> What is expected: Please rewrite the part of the text about the "SNL" cast that opens with the words containing "No job is safe" and closes with "and Cheri Oteri.", swapping "ratings" for "viewership".

> Document text:
In the '70s, comedian and filmmaker, Albert Brooks, rejected Michaels' offer to make him the show's permanent host and instead offered to create short films. Mockumentary master Christopher Guest also contributed short features as a cast member in the '80s. Robert Smigel's animated "TV Funhouse" anthology — featuring "The X-Presidents," "Fun With Real Audio," and "The Ambiguously Gay Duo," broke up "SNL" episodes in the 2000s. And The Lonely Island brought more than just Andy Samberg to "Saturday Night Live" — they also brought comic rap videos and viral hits like "Lazy Sunday" and "I'm on a Boat." In 2021, "SNL" brought on the internet comedy troupe, Please Don't Destroy, to produce semi-weekly videos for the show.
No job is safe
Once they've made it into the cast of "SNL," the worrying doesn't end for performers. They can and have been abruptly fired from the show. "They didn't let me do what I wanted to do on 'SNL,'" Damon Wayans told The Weekender of his 1985-1986 tenure. Wayans got so frustrated that he did something he knew would lead to his termination — he deviated from script and rehearsal and in a live sketch, portrayed a police officer character as a flamboyant LGBT stereotype.
In 1995, "SNL" cleaned house. In the wake of a blistering "New York" cover story titled "Saturday Night Dead," and as ratings rapidly fell, Michaels fired nearly everyone (including major standouts like Adam Sandler and Chris Farley) except for David Spade, Tim Meadows, and a few others. The next season, Michaels brought on new hires like Will Ferrell, Jim Breuer, and Cheri Oteri.
And in 1998, NBC executive Dick Ebersol (who helped develop "SNL" in the '70s) fired "Weekend Update" anchor Norm MacDonald, reportedly due to his constant jokes about accused murderer O.J. Simpson (MacDonald had repeatedly made jokes about Simpson's guilt, and Ebersol happened to be one of Simpson's friends). More recently, Taran Killam and Jay Pharaoh were both let go after six years on the show.
Some people barely lasted on SNL
Only a couple hundred performers have ever been full-fledged "SNL" cast members. It's an achievement unto itself for a young comedian, if not a launchpad to future entertainment world success. But some people's time with the show ended before it could even begin. During the 1980-1981 season, Emily Prager and Laurie Metcalf joined "SNL" as featured players.
A writers' strike ended the "SNL" season prematurely at 13 episodes, by which point Metcalf had appeared in one pre-taped "Weekend Update" segment and Prager hadn't appeared at all. They exited the cast shortly thereafter. Emmy Award-winning actress Catherine O'Hara actually joined "SNL" in the early '80s, during a hiatus from the other series, and quit a couple of weeks before the "SNL" season began airing. "I hung out with some nice people, tried to come up with some ideas, but I never really felt involved," O'Hara told the Toronto Star.
In September 2019, "SNL" announced that comedian and podcaster, Shane Gillis, had landed a spot in the cast. Within the week, footage of Gillis uttering slurs on his podcast, offensive to people of Chinese descent and to members of the LGBT community, surfaced online and went viral. Days later, before ever appearing on the show, Gillis was fired.

> Supplied data:
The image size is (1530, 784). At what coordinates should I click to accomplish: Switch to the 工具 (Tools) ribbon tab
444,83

--

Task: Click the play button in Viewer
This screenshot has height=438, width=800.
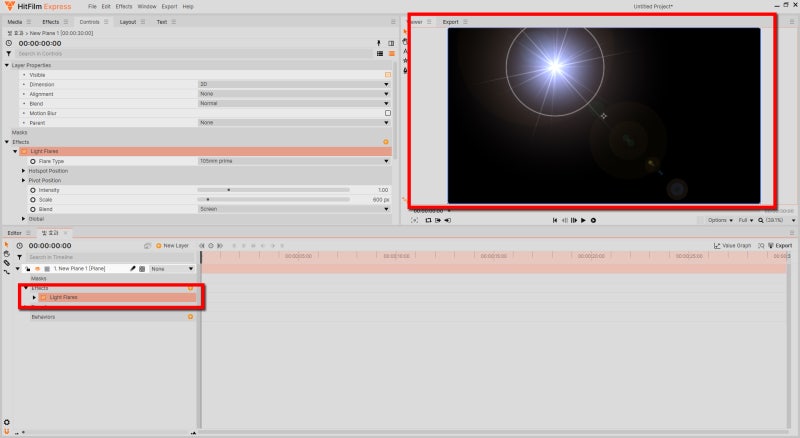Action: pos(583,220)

> Your response:
No job is safe
Once they've made it into the cast of "SNL," the worrying doesn't end for performers. They can and have been abruptly fired from the show. "They didn't let me do what I wanted to do on 'SNL,'" Damon Wayans told The Weekender of his 1985-1986 tenure. Wayans got so frustrated that he did something he knew would lead to his termination — he deviated from script and rehearsal and in a live sketch, portrayed a police officer character as a flamboyant LGBT stereotype.
In 1995, "SNL" cleaned house. In the wake of a blistering "New York" cover story titled "Saturday Night Dead," and as viewership rapidly fell, Michaels fired nearly everyone (including major standouts like Adam Sandler and Chris Farley) except for David Spade, Tim Meadows, and a few others. The next season, Michaels brought on new hires like Will Ferrell, Jim Breuer, and Cheri Oteri.